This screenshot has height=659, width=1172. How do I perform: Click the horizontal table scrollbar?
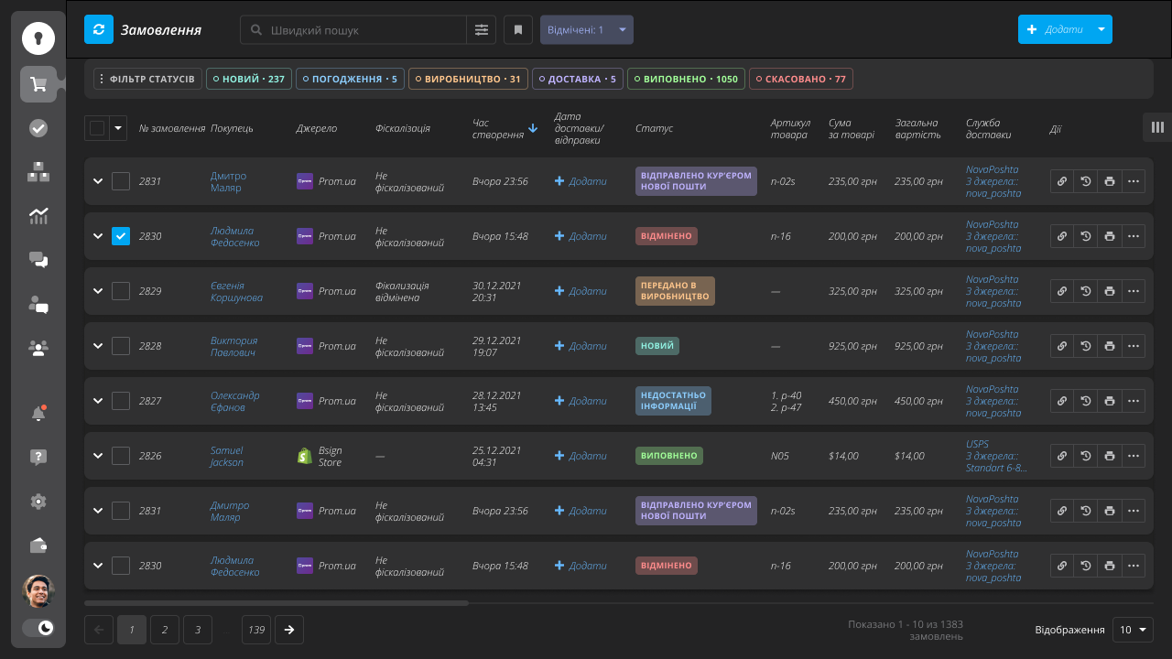pyautogui.click(x=277, y=603)
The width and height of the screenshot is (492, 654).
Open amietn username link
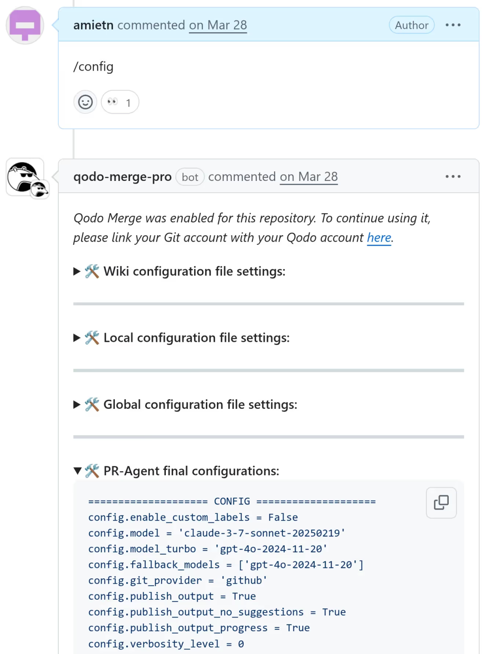(93, 25)
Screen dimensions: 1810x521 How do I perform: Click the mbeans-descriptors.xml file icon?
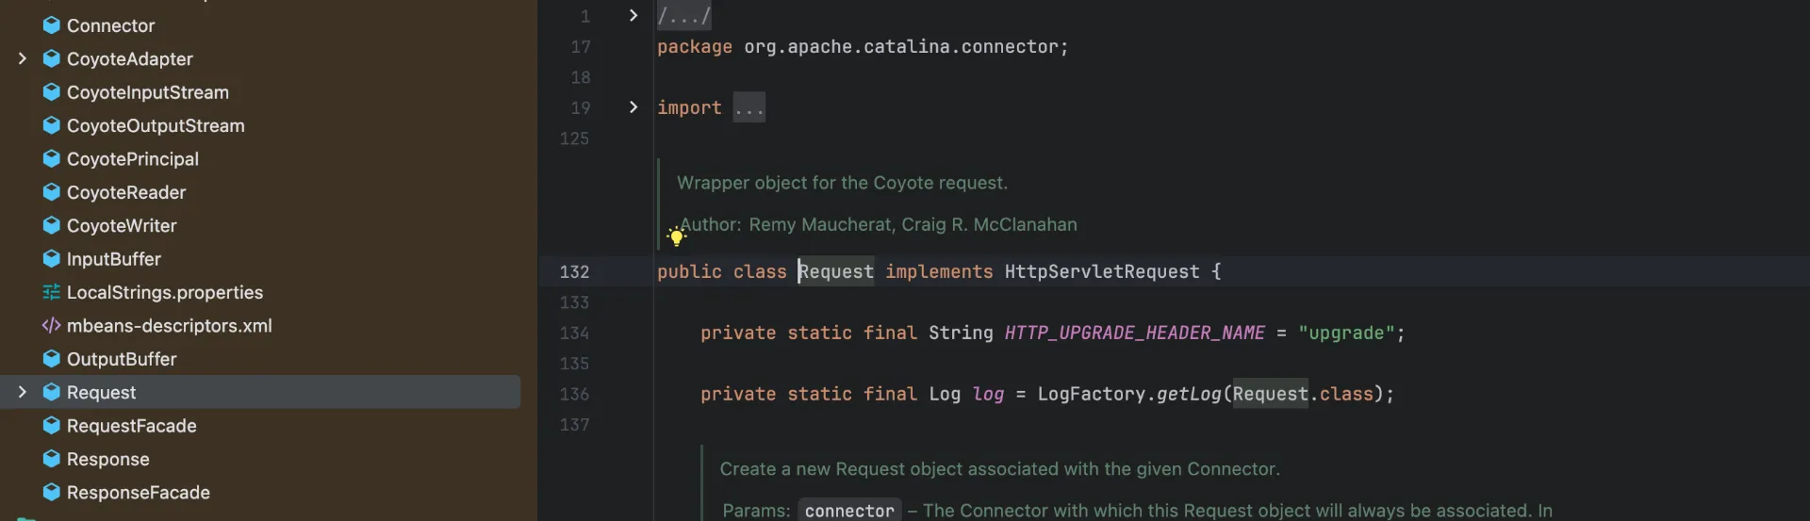click(x=52, y=326)
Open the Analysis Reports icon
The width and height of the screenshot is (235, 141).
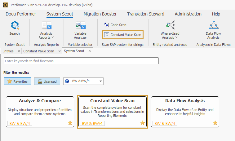(46, 25)
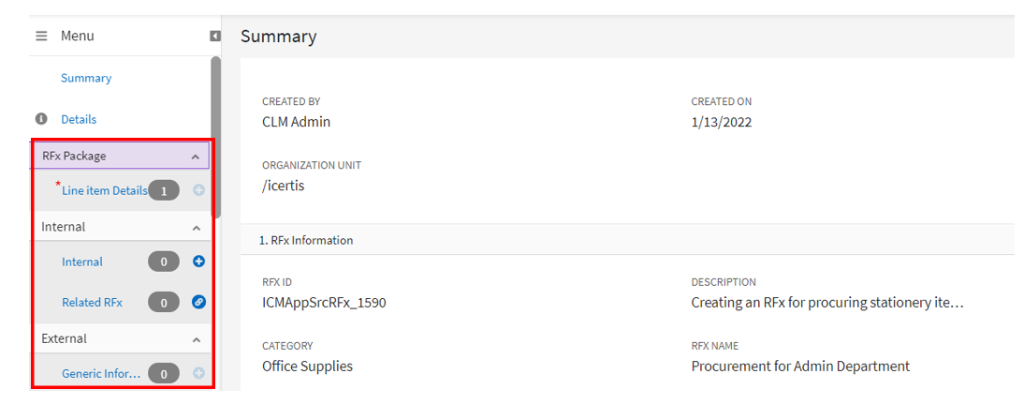Collapse the side menu panel arrow
Viewport: 1024px width, 404px height.
[x=215, y=36]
====
■ **Written exercise**
Output the records above again, starting at the line that contains "The width and height of the screenshot is (492, 654)." and stopping after the line that contains "click(x=52, y=326)". Reproduce them exactly and leave out the pictures.

■ **Expected answer**
The width and height of the screenshot is (492, 654).
Open amietn username link
(93, 25)
Screen dimensions: 1810x521 How do I perform: Click the mbeans-descriptors.xml file icon?
click(x=52, y=326)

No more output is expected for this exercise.